掲載本文
-*-

朝日新聞のコラム『経済気象台』。
私が好きなコラムニスト遠雷氏が、
「格差が変革のバネである」と題したコラムを書いている。
誤解されそうなことを、
あえて取り上げ、本質を突く。
遠雷氏にはそれがある。
まず「七・五・三現象」を語る。
「中卒者の7割、高卒者の5割、大卒者の3割が、
3年以内に離職すること」
その中で、大企業の離職率は低い。
「従業員が1万人を超える大企業では(中略)、
入社後3年たっても早期退職者数が1%から2%にすぎない」
ここで大学生の数は、
1985年185万人から、2010年288万人に増えた。
進学率は、85年26.5%、2010年54.4%。
ところが大企業の採用数が増えていない。
そこで「入り口」が狭くなり、
「大卒」がかつての「高卒」「中卒」の職場に回される。
小売商業は、もともと「高卒」「中卒」の多い業種だった。
しかし、彼らは大いに戦力となり、
会社に貢献した。
さらに「大卒」も、
どんどん現場に配置された。
遠雷氏は大はやりの「格差論」に反論する。
「格差を論じる人たちは、『かわいそうな若者』を例示し、
問題の所在を、社会や会社の側に求めるが、
『恵まれない若者』がいることがそんなに悪いことだろうか」
遠雷氏は断じる。
「いつの時代でも格差はある」
「残念なことだが、
それが変革へのバネの一つになってきた」。
小売商業は、この格差の中で、
人材を採用し、戦力にしてきた。
「格差がバネ力を生む」
私も賛成だ。
「失われたのは若者のハングリー精神である。
「若者自身に怒りが乏しいことこそが危機である」
結城義晴のひとこと。
「怒りのエネルギーはコンプレックスのエネルギーより、
数段健全なのだ」
さて昨日16日は、東京・台場・タイム24会議室。
「儲かる惣菜マーチャンダイジング」
商人舎主催セミナー。
まずはご参加くださった皆さんに感謝申し上げたい。
日本フードサービス専門学院長の林廣美先生をゲストに迎え、
結城義晴との二人のビッグセミナー。
林先生は惣菜分野の第一人者として
30年以上にわたり小売業、メーカー、卸売業を指導されてきた。
その経験と林先生の旺盛な好奇心が、
常に新しい情報とノウハウを形づくってきた。
林先生の話はいつも、
具体的で役に立ち、しかも面白い。
午後1時からスタートした第1講座は、
結城義晴の「食品マーチャンダイジング2010年の総括と2011年の展望」
さまざまな数値を提示しながら、
2011年の課題と、持論を90分間、展開させていただいた。
とりわけ、「業態」から「フォーマット」へと、
マーケットや産業構造が変貌を遂げたことを強調したが、
いかがだったろうか。

-*-

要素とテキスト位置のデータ

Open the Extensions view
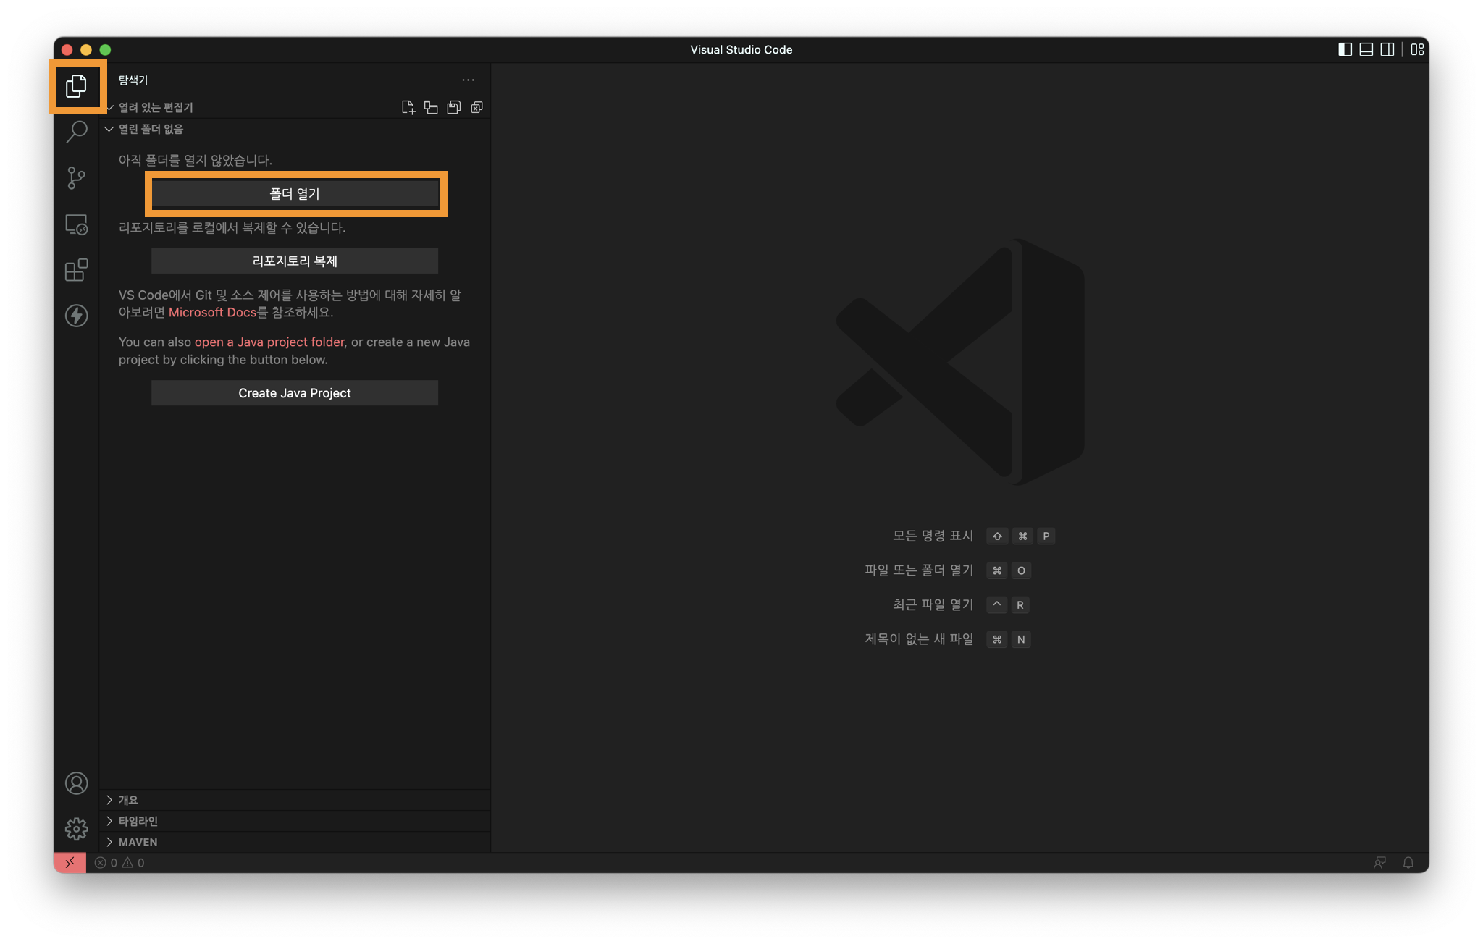 pyautogui.click(x=76, y=270)
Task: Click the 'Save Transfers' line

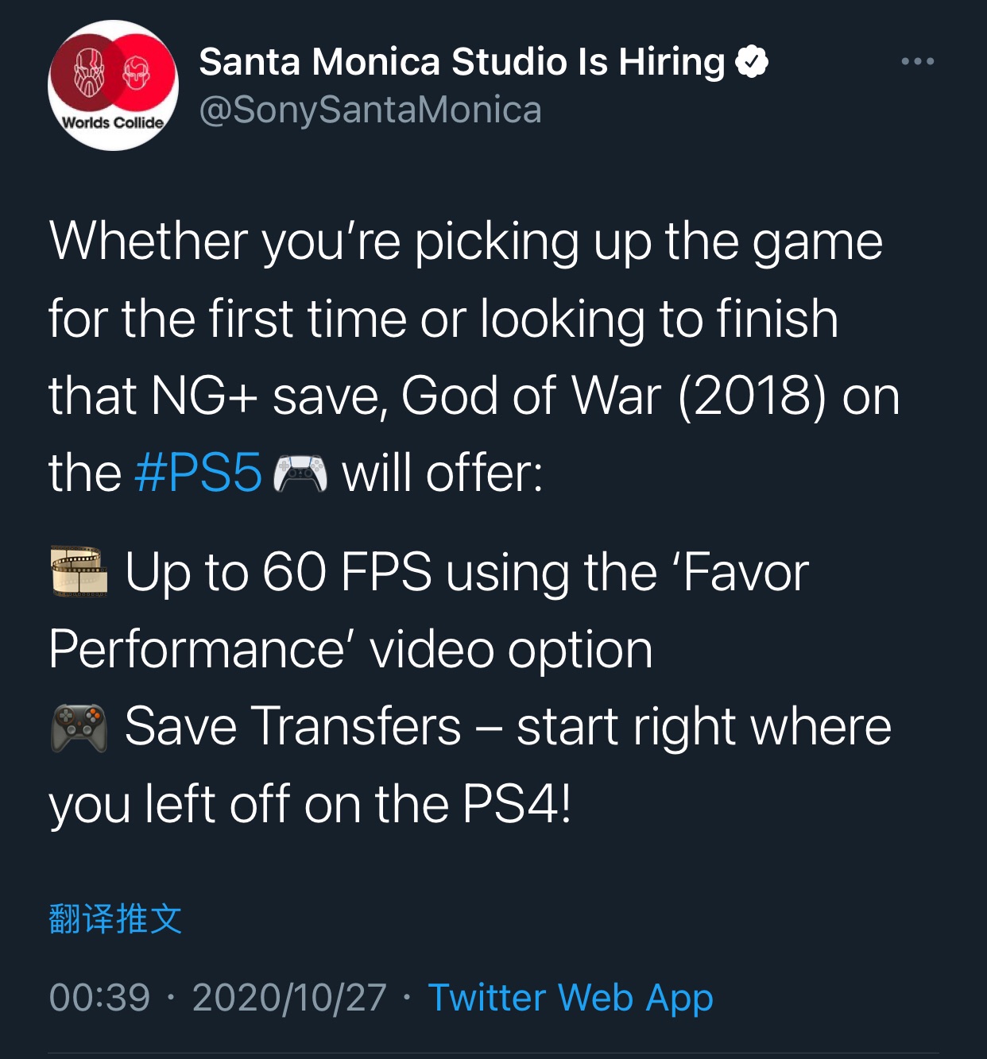Action: tap(470, 766)
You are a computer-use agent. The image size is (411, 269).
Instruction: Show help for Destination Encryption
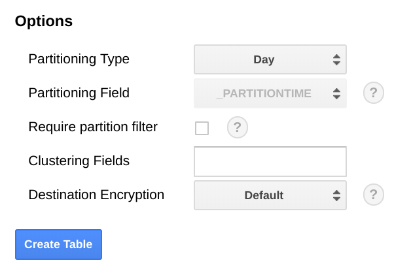click(373, 195)
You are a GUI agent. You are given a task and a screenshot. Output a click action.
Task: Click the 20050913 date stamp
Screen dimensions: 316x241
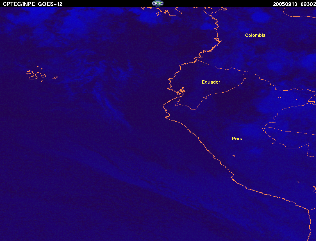285,4
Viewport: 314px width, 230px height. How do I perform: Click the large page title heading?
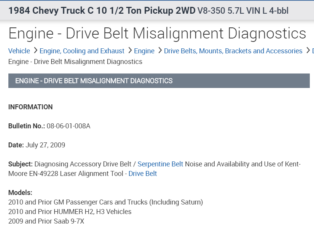tap(157, 34)

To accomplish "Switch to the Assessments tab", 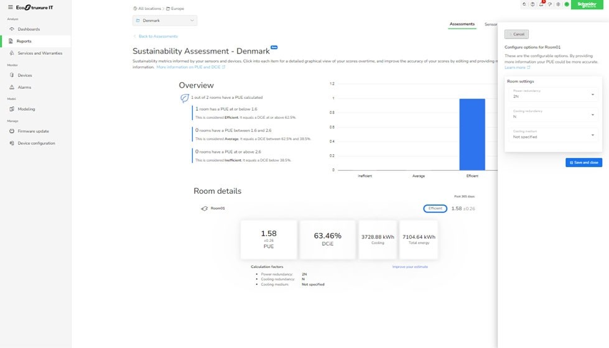I will pos(462,24).
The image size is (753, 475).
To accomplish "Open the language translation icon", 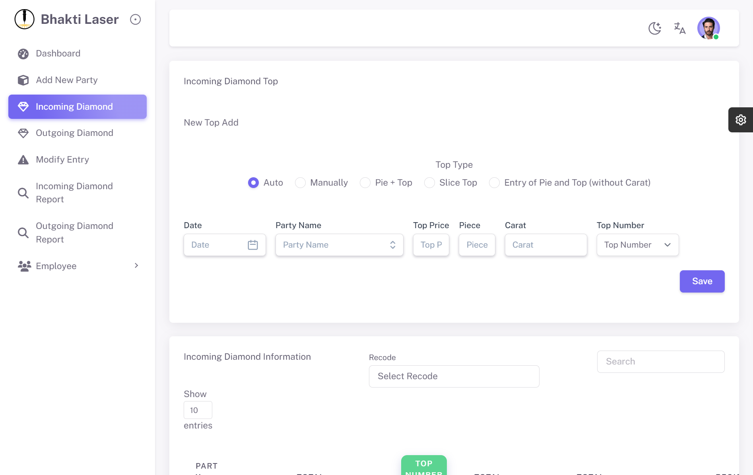I will tap(679, 28).
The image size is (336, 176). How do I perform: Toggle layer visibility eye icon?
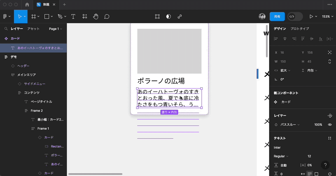pyautogui.click(x=330, y=125)
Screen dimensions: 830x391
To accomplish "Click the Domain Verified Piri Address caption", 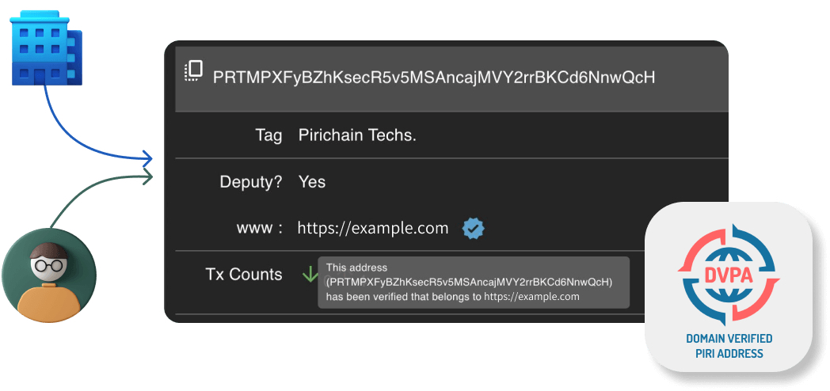I will pyautogui.click(x=729, y=346).
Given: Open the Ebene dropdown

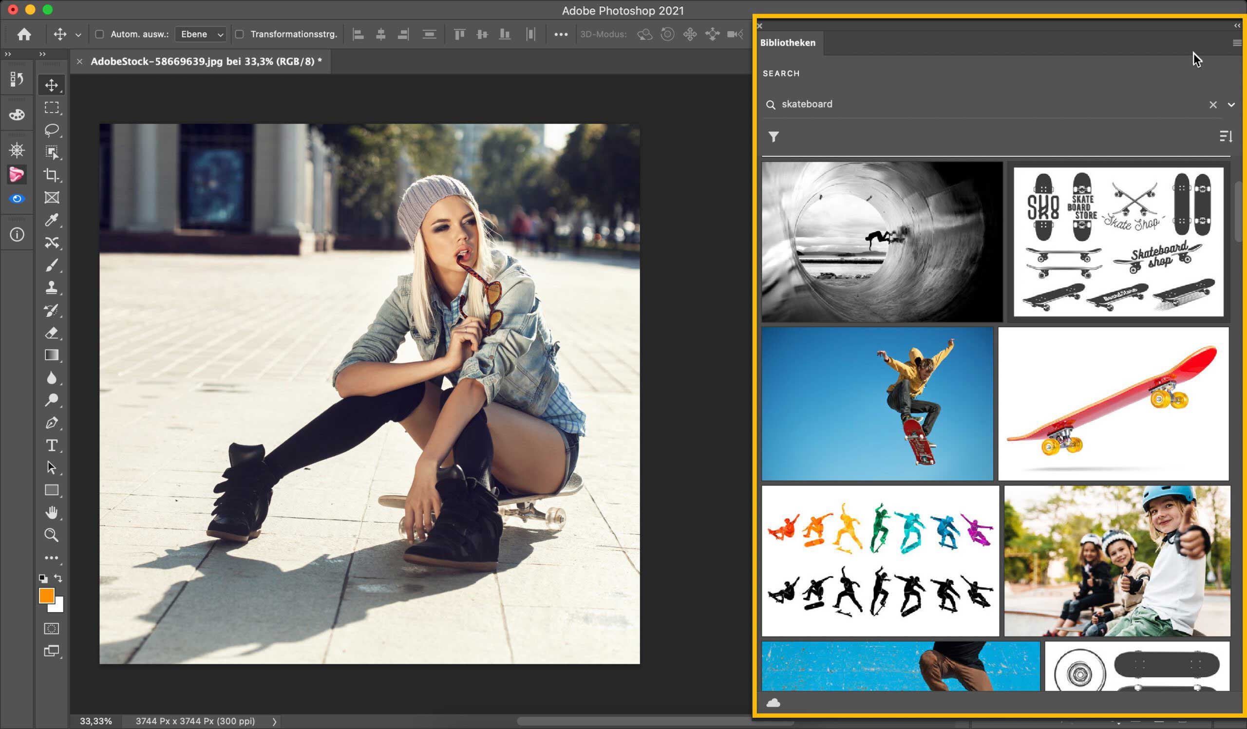Looking at the screenshot, I should (201, 34).
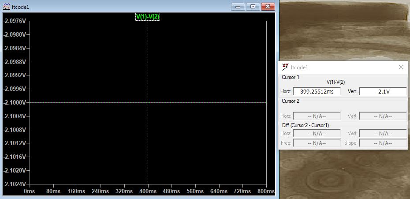Viewport: 410px width, 199px height.
Task: Click the 0ms label on the time axis
Action: 29,191
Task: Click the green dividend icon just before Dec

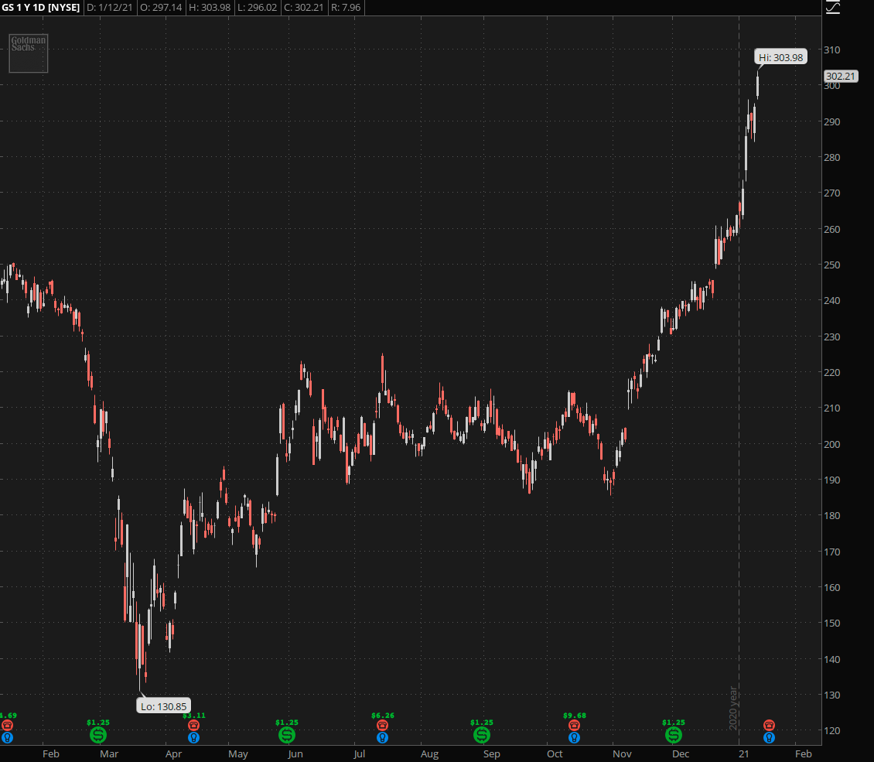Action: click(673, 734)
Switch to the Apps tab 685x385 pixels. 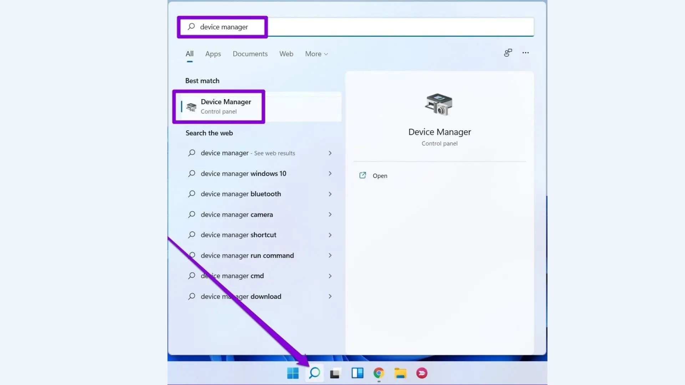[213, 54]
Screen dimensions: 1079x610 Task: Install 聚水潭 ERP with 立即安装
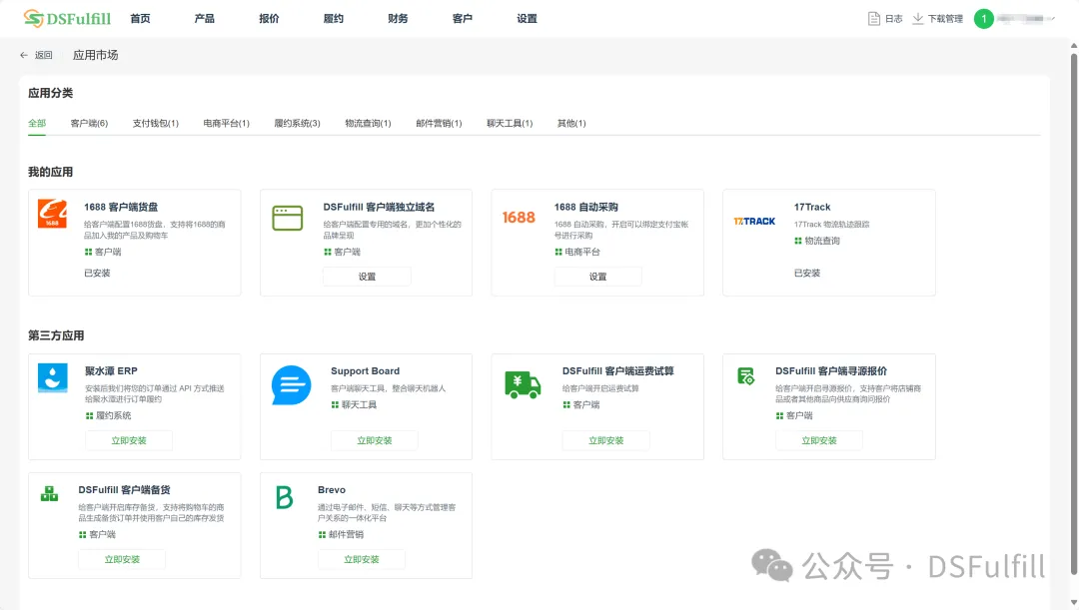[x=129, y=440]
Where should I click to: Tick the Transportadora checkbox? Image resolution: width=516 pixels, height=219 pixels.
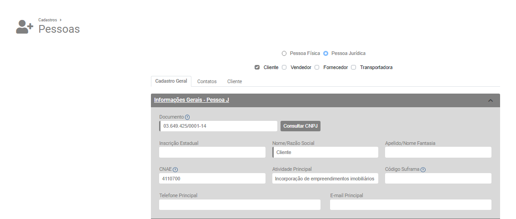353,68
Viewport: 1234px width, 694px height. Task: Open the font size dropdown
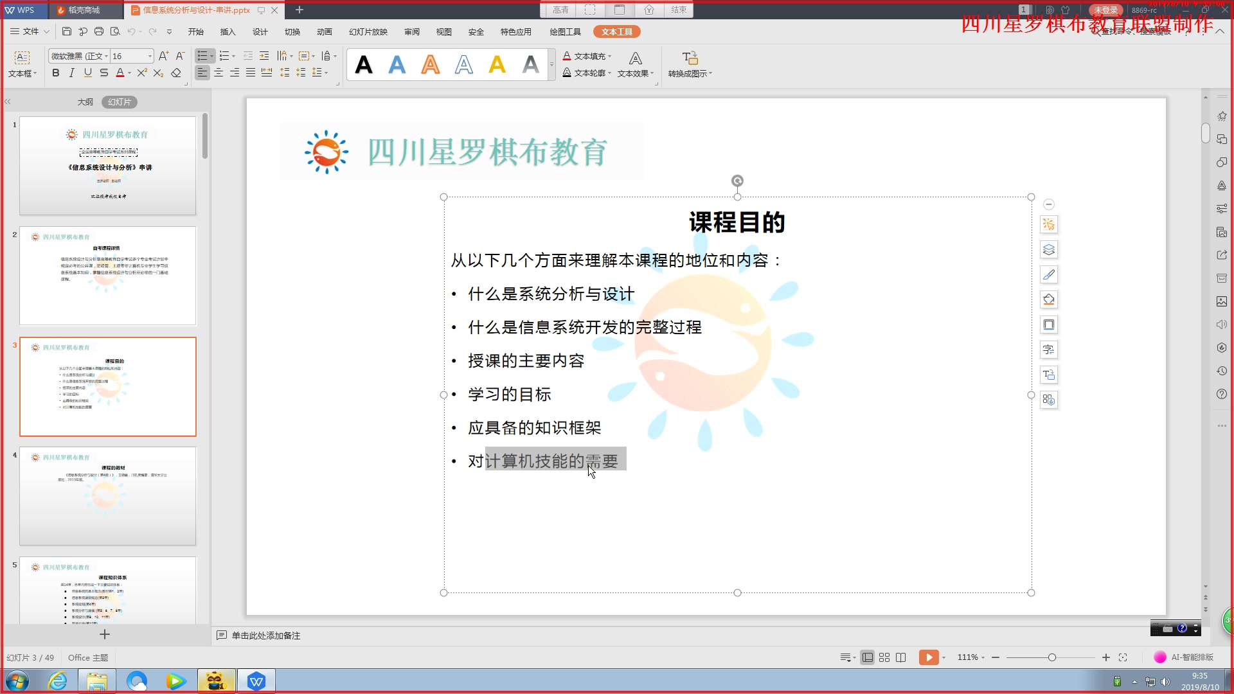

-*-

課題
**1.** 記事をもとに、次の問いに答えよ。
(a) 1985年の大学生の数は何人か。
(b) 商人舎主催セミナーの会場はどこか。
(c) 第1講座は何時に始まったか。
**2.** 記事で「七・五・三現象」として挙げられている、3年以内に離職する人の割合を、学歴ごとにすべて書き出せ。
**3.** 経済コラムと惣菜セミナーを扱った記事の最後の文に続けて、記事を書き継げ。
記録は記事の内容とは関係がない。

各課題の解答
**1.**
(a) 185万人
(b) 東京・台場・タイム24会議室
(c) 午後1時

**2.**
中卒者：7割
高卒者：5割
大卒者：3割

**3.**
私はいま、何か新しい理論が生まれつつあることを実感している。
もうちょっとというところまで到達した。
本当に、もうちょっと。
本当に、もう少しの努力。
元気は沸いてくる。
「志定まれば、気盛んなり」
第2講座は今回のセミナーの肝。
林廣美先生の独壇場。
「儲からない惣菜売場を儲かるようにするテクニックと戦略」
惣菜の売り方が変化しているのに、だれも気付いていない。
鉄砲の本体ではなく、弾の強化が大事。
惣菜は仕入れ業ではなく製造業。
そのために惣菜のデザイナーが必要。
120分間、あっという間に過ぎた。
「やっぱり時間が足りなかった。テキストの量が多かったか」
林先生の一言。
林先生には、参加者に伝えたいことが、
あふれんばかりにある。
コーヒー休憩のときには、すっかり日が陰ってきた。
東京はこの秋一番の寒さ。空気が澄んでいて夕焼けがきれい。
そしてセミナー最後のまとめ。
第3講座は二人による徹底討論。
「スーパーマーケットは店全体を惣菜化せよ」
スーパーマーケットは「椅子のないレストラン」。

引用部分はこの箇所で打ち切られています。